Perica Stančeski

Personal information
- Full name: Perica Stančeski
- Date of birth: 29 January 1985 (age 40)
- Place of birth: Belgrade, SFR Yugoslavia
- Height: 1.82 m (6 ft 0 in)
- Position: Midfielder

Youth career
- Partizan

Senior career*
- Years: Team / Apps / (Gls)
- 2003–2008: Partizan / 1 / (0)
- 2003–2004: → Hajduk Beograd (loan) / 14 / (1)
- 2004–2006: → Teleoptik (loan) / 48 / (0)
- 2006–2008: → Bežanija (loan) / 35 / (0)
- 2008–2009: Čukarički / 22 / (0)
- 2009–2010: Borac Banja Luka / 29 / (1)
- 2011: Željezničar Sarajevo / 14 / (1)
- 2012: BSK Borča / 6 / (0)
- 2013: Zvijezda Gradačac / 12 / (1)
- 2014: Rad / 4 / (0)
- 2015: Dordoi Bishkek / 0 / (0)
- 2015: Orašje / 14 / (1)
- 2015: Metalurg Skopje / 6 / (0)
- 2016: Mačva Šabac / 1 / (0)
- 2017: Lokomotiva Beograd
- Total:  / 206 / (5)

International career
- 2002: FR Yugoslavia U17 / 7 / (2)
- 2003: Serbia and Montenegro U19 / 3 / (0)
- 2006: Macedonia U21 / 2 / (0)
- 2010: Macedonia / 1 / (0)

= Perica Stančeski =

Footballer

Perica Stančeski (Перица Станчески; born 29 January 1985) is a Macedonian former professional footballer who played as a midfielder.

==Club career==
After coming through the youth system at Partizan, Stančeski was sent out on loan to Hajduk Beograd in 2003. He later also played on loan for Teleoptik in the Serbian League Belgrade and Bežanija in the Serbian SuperLiga. His only appearance for Partizan came in the 2005–06 season.

In July 2008, Stančeski signed a three-year contract with Čukarički. He left the club after just one season. In October 2009, Stančeski joined the Bosnian side Borac Banja Luka. He spent a little over a year there before being released.

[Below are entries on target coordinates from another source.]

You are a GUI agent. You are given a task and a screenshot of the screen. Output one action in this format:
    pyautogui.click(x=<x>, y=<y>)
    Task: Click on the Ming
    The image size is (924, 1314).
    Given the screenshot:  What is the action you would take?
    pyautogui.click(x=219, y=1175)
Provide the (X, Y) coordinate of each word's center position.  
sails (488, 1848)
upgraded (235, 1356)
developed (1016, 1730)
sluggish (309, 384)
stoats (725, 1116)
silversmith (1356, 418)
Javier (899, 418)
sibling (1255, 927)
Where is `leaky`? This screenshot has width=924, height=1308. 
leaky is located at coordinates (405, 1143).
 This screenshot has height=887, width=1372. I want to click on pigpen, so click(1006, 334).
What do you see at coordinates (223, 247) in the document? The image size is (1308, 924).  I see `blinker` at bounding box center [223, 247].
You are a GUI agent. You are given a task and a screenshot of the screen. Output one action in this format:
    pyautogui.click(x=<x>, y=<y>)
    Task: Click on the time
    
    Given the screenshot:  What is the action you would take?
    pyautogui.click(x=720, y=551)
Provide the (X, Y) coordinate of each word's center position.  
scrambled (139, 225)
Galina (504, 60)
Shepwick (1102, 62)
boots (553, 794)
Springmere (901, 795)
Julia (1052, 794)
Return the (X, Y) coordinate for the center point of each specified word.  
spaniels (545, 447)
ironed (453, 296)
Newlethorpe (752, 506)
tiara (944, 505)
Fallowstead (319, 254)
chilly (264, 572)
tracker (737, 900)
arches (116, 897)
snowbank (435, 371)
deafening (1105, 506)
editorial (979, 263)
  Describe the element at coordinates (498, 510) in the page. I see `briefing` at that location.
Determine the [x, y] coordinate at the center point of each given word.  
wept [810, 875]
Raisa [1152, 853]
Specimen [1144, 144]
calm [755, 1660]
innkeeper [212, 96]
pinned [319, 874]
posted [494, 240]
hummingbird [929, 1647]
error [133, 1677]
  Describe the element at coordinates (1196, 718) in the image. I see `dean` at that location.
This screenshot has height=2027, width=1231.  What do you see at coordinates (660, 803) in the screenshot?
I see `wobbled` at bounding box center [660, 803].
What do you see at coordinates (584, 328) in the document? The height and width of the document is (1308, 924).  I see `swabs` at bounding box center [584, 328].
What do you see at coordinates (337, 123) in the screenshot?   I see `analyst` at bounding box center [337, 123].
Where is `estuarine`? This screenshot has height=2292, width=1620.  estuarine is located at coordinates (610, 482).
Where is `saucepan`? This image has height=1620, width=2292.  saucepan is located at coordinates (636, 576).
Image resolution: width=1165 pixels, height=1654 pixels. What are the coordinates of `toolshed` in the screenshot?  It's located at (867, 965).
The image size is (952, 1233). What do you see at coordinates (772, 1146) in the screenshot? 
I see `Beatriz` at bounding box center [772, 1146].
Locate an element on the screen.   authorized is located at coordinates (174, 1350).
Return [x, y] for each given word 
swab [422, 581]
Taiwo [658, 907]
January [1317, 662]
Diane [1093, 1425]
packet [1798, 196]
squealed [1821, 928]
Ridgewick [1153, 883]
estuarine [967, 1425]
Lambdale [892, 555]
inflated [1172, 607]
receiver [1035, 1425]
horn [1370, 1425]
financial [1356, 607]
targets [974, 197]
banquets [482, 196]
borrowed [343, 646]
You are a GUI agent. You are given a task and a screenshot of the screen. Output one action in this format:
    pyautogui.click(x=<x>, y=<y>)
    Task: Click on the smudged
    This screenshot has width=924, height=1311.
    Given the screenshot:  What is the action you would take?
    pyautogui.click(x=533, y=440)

In January 2015, Stančeski moved to Kyrgyzstan and signed with Dordoi Bishkek. However, he left the club without making an appearance.

==International career==
Stančeski represented Serbia and Montenegro at under-17 (as FR Yugoslavia) and under-19 levels. He took part in the 2002 UEFA European Under-17 Championship, helping his team reach the quarter-finals.

In 2006, Stančeski switched allegiance to Macedonia, making his debut for the under-21 team in September of the same year. He won his only senior cap for Macedonia on 22 December 2010, playing in a 1–0 away friendly loss to China.